In the 1990s, conservative members of the Supreme Court recognized a new cause of action, grounded in the Fourteenth Amendment’s Equal Protection Clause, of an “unconstitutional racial gerrymander.” The claim was not one, long recognized, for the intentional dilution of black votes through the manipulative drawing of district lines. Instead, it was a shaky, ephemeral claim based solely on appearances. Racial gerrymandering is an “expressive harm,” aimed at preventing jurisdictions from sending an impermissible “message” by separating voters on the basis of race without adequate justification. In practice, the cause of action helped limit attempts by the U.S. Department of Justice to force jurisdictions then covered by Section 5 of the Voting Rights Act to create more majority-minority voting districts which tended to vote Democratic. Sometimes doing so helped Democrats; at other times the concentration of reliable Democratic voters helped Republicans.
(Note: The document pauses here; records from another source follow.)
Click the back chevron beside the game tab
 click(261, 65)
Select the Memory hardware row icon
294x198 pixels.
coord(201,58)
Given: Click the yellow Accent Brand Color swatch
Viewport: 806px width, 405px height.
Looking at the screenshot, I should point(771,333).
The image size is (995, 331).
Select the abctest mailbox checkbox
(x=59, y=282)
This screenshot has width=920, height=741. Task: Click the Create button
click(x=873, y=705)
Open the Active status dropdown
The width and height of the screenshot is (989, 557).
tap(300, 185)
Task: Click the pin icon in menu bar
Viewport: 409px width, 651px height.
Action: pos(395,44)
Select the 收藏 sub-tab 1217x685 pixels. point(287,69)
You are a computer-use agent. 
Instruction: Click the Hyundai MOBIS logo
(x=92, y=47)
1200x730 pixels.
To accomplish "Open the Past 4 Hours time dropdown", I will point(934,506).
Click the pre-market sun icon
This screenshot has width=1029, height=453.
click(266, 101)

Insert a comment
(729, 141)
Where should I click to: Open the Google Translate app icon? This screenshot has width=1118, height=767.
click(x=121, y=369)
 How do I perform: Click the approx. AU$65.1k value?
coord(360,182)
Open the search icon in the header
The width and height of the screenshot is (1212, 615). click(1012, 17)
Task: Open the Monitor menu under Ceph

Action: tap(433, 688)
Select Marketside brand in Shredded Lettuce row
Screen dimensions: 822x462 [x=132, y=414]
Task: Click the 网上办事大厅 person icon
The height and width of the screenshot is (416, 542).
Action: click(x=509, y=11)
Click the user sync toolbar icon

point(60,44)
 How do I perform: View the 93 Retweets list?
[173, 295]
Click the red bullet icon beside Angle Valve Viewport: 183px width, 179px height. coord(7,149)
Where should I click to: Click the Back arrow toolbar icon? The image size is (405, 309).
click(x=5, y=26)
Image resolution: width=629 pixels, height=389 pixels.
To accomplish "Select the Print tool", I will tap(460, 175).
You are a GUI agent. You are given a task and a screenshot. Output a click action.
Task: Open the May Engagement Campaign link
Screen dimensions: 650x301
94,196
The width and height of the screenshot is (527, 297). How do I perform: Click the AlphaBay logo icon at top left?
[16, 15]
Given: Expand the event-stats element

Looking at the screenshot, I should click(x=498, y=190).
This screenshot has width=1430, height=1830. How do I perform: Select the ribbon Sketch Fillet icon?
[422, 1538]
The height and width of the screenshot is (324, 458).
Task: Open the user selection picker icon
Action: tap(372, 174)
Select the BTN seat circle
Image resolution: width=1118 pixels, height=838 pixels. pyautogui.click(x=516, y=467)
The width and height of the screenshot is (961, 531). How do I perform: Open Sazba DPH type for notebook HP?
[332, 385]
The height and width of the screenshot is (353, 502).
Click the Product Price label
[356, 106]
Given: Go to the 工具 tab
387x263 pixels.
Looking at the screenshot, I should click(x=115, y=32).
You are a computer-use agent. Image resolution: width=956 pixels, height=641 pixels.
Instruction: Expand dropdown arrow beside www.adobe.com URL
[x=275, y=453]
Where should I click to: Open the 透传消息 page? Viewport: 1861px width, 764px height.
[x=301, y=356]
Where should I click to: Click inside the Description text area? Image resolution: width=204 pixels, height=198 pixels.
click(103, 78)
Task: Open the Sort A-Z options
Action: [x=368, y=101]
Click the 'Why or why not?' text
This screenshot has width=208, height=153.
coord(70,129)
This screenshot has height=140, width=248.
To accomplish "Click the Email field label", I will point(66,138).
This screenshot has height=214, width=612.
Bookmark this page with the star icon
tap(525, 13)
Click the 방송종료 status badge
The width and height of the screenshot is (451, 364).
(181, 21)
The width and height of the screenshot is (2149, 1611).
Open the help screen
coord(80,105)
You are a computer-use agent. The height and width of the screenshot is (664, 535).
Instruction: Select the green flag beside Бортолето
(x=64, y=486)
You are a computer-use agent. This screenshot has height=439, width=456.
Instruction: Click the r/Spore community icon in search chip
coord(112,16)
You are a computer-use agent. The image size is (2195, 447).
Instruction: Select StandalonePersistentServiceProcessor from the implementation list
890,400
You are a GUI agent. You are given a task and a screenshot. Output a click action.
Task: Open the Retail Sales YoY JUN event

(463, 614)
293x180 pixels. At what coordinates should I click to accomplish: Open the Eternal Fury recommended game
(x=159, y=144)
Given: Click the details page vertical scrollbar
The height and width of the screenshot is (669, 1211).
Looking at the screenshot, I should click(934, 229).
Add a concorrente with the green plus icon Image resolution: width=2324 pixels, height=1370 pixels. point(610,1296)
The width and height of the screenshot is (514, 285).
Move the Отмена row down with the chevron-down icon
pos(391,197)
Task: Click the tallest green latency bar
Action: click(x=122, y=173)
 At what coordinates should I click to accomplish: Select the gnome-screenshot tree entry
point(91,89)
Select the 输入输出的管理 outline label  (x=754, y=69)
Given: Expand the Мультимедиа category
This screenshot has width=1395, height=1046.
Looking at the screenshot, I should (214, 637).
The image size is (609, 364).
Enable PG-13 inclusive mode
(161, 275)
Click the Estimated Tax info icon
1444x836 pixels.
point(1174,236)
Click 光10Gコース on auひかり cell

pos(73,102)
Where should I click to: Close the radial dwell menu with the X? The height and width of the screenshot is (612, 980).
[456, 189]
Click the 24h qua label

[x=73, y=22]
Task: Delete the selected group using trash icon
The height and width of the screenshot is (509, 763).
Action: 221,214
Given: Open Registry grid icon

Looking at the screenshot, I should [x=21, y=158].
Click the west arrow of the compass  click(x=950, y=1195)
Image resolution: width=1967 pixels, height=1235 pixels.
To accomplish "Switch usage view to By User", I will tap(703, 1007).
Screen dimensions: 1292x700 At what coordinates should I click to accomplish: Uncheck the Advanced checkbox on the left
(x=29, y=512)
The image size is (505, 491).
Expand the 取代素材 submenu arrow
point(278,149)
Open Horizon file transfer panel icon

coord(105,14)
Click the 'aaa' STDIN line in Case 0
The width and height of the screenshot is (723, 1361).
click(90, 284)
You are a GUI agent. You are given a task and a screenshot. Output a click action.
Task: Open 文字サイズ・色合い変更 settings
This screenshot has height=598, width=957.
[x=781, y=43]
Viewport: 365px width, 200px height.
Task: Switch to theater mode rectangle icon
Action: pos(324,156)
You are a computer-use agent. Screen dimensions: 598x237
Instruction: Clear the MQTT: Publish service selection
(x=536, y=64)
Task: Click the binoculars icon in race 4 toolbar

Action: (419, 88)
Within a decade, however, racial gerrymandering claims seemed to wither away, as the Court used other methods to stop the Department from reading the Act too broadly.
In 2015, the Supreme Court revived racial gerrymandering claims. In Alabama Legislative Black Caucus v. Alabama, the four liberals on the Court and Justice Kennedy agreed with Democrats and minority voters that the state of Alabama engaged in an unconstitutional racial gerrymander when it passed a legislative districting plan which over-concentrated black voters in majority-minority districts in ostensible compliance with the Voting Rights Act. There was great irony in the use of the racial gerrymandering cause of action by minority voters who had rejected it in the 1990s, in its acceptance by liberal justices, and in the defense of race-based redistricting by Alabama Republicans and some conservative Supreme Court justices. While racial gerrymandering has for now become a useful tool for Democrats and minority plaintiffs to fight certain Republican gerrymanders, it is no more coherent or justified now than it was the first time the Court recognized it in the 1990s.
This Essay, written for an Alabama Law Review symposium on the 50th anniversary of the Voting Rights Act, proceeds in three parts. Part I briefly describes the emergence of the racial gerrymandering cause of action in the 1990s and the critiques made of it. Part II briefly describes the circumstances leading up to the 2015 Alabama case and Court’s questionable revival of the racial gerrymandering claim. Part III argues that the racial gerrymandering claim is no more defensible when used by Democrats or minority voters than by conservatives or Republicans. No doubt the Alabama legislature used compliance with the Voting Rights Act as a pretext to pack more reliable Democratic voters into a smaller number of districts to help Republicans in the state overall. But that behavior should be policed as either a form of impermissible racial vote dilution or as inappropriate partisan behavior. In the end, the Supreme Court has relied upon the incoherent racial gerrymandering claim because lacks the right tools to police certain political conduct which might be impermissibly racist, partisan, or both. Liberal and conservative scholars have long recognized that the Voting Rights Act’s enforcement and interpretation can have partisan implications and motivations. The same is now true for racial gerrymandering claims, especially given the great overlap of race and party categories in the South.